Según el DAPRE, el objetivo del contrato es fortalecer la capacidad institucional del país para anticipar y gestionar riesgos financieros y reputacionales, y no la defensa personal del jefe de Estado.
“El contrato no tiene como objeto la defensa personal del presidente de la República ni de ningún funcionario o particular, sino el fortalecimiento de la capacidad del Estado colombiano para analizar, anticipar y gestionar riesgos derivados de regímenes internacionales de sanciones financieras”, señaló la entidad.
La Presidencia recordó que este tipo de contrataciones no son nuevas y que existen antecedentes documentados desde hace varias décadas. De acuerdo con el DAPRE, “los registros oficiales del Departamento de Justicia de los Estados Unidos (FARA Database), así como los archivos institucionales del DAPRE, evidencian que desde 1938 el Estado colombiano ha recurrido, de manera regular y transparente, a firmas especializadas en los Estados Unidos”. Esta práctica, precisó, se mantuvo durante las administraciones de Álvaro Uribe Vélez, Juan Manuel Santos e Iván Duque Márquez.

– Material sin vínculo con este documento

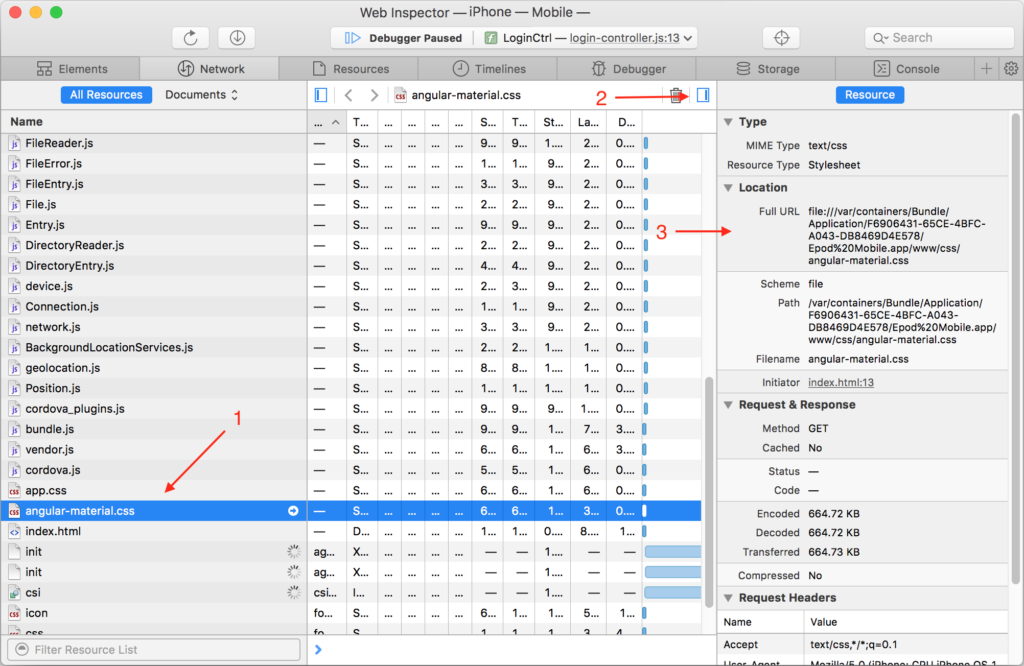1024x666 pixels.
Task: Collapse the Location section
Action: 729,188
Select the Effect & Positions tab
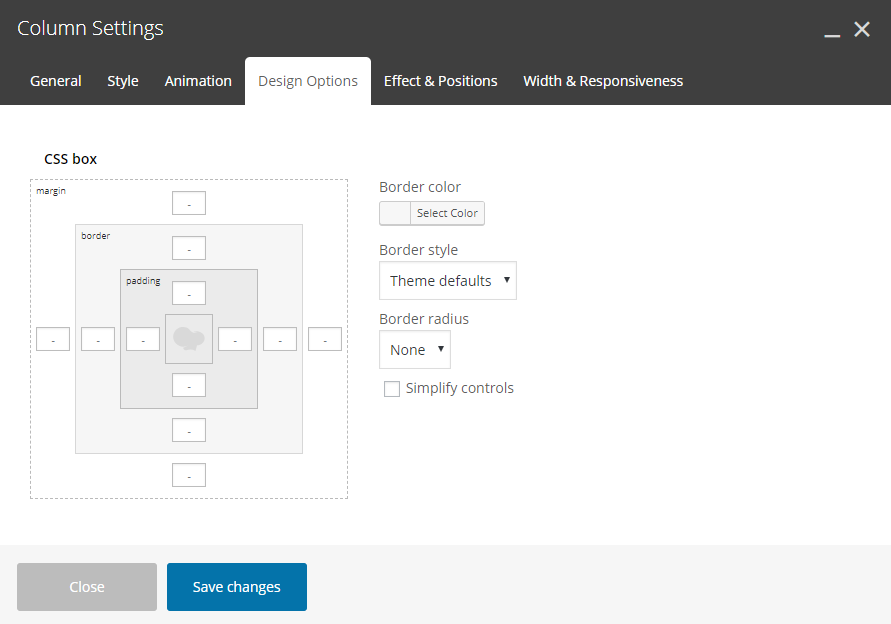Image resolution: width=891 pixels, height=624 pixels. point(440,81)
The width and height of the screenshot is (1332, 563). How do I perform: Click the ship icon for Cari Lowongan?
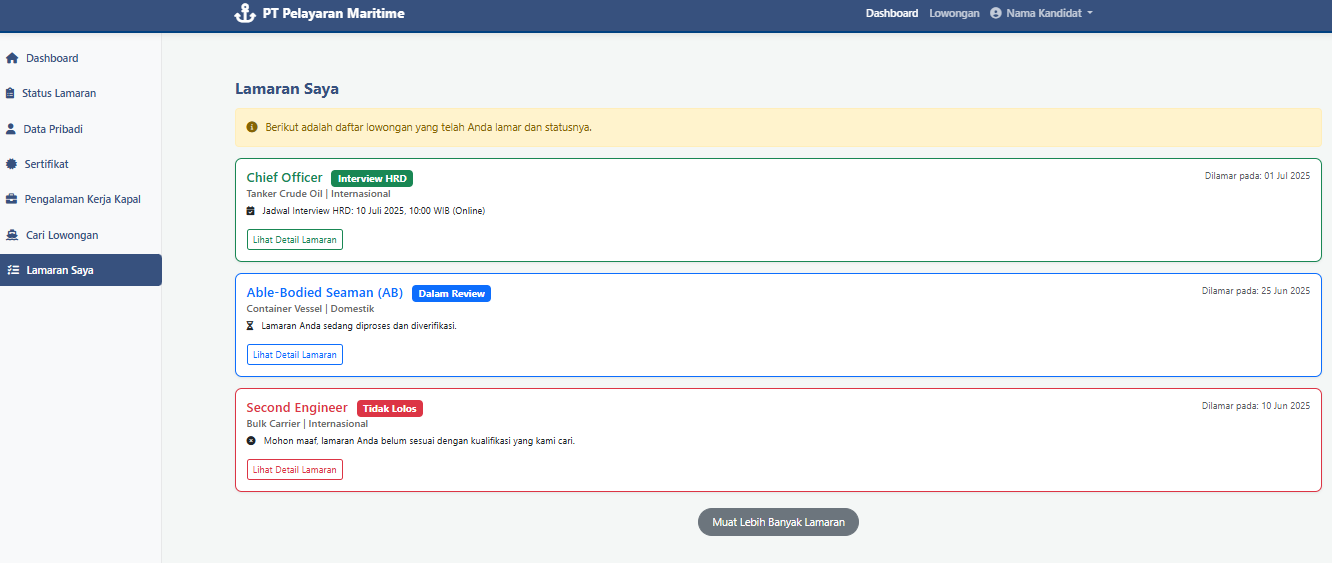tap(12, 235)
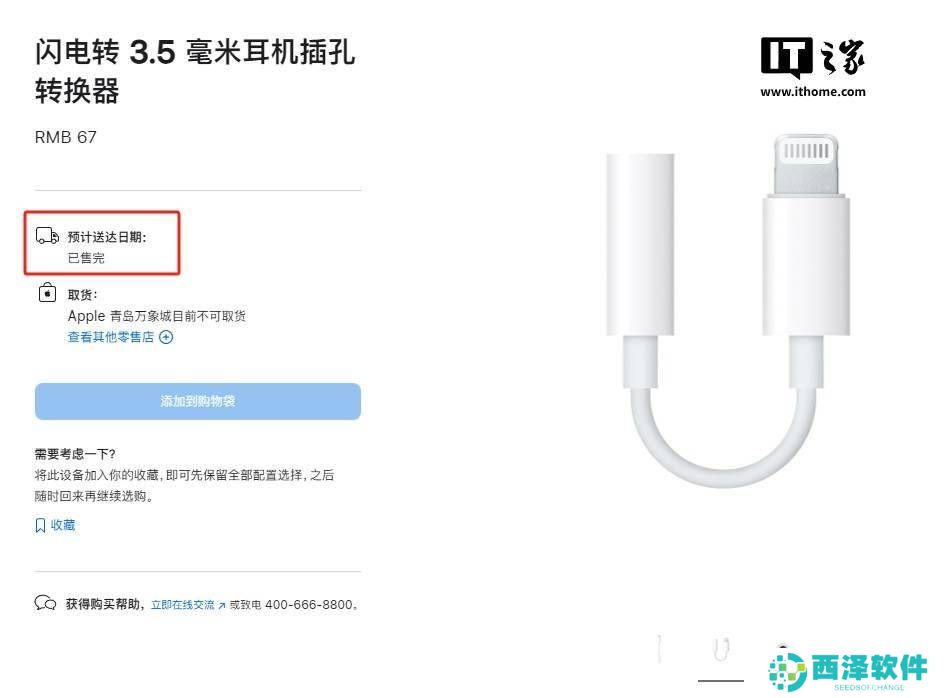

En el comunicado, la entidad explicó además que las decisiones adoptadas por autoridades extranjeras como la OFAC no corresponden a procesos penales ni judiciales, sino a medidas administrativas de carácter financiero que pueden tener impactos transversales sobre el país.
“De no ser abordadas con rigor técnico y oportunidad, pueden afectar el sistema financiero, las relaciones internacionales y la confianza en el Estado colombiano”, advirtió el DAPRE.
Gobierno dice que contrato está amparado en la ley
Frente a los cuestionamientos por el monto del contrato y la modalidad de contratación, la Presidencia aseguró que el proceso está amparado por el ordenamiento jurídico colombiano y debidamente sustentado en estudios previos.
Según el comunicado, la contratación responde a “la inexistencia de una oferta nacional con experiencia equivalente en esta materia altamente especializada”, y el valor pactado es “razonable y proporcional frente a los riesgos institucionales, financieros y reputacionales que se busca prevenir”.
“El valor del contrato está sujeto a controles estrictos, productos verificables y supervisión permanente”, agregó la entidad, al tiempo que rechazó las interpretaciones que califican la contratación como una anomalía o un privilegio indebido.
“El DAPRE rechaza de manera firme las interpretaciones que presentan esta contratación como una anomalía o un privilegio. Los hechos demuestran que se trata de una decisión responsable, institucional y coherente con la historia del Estado colombiano”, enfatizó la Presidencia, al señalar que la protección del país frente a riesgos internacionales “no es una opción política, sino un deber ineludible de la administración pública”.
Finalmente, el Departamento Administrativo de la Presidencia reiteró su compromiso con la transparencia y la legalidad, y manifestó su disposición para atender los requerimientos de los organismos de control y de la ciudadanía, en medio del debate público que ha generado este contrato y sus alcances.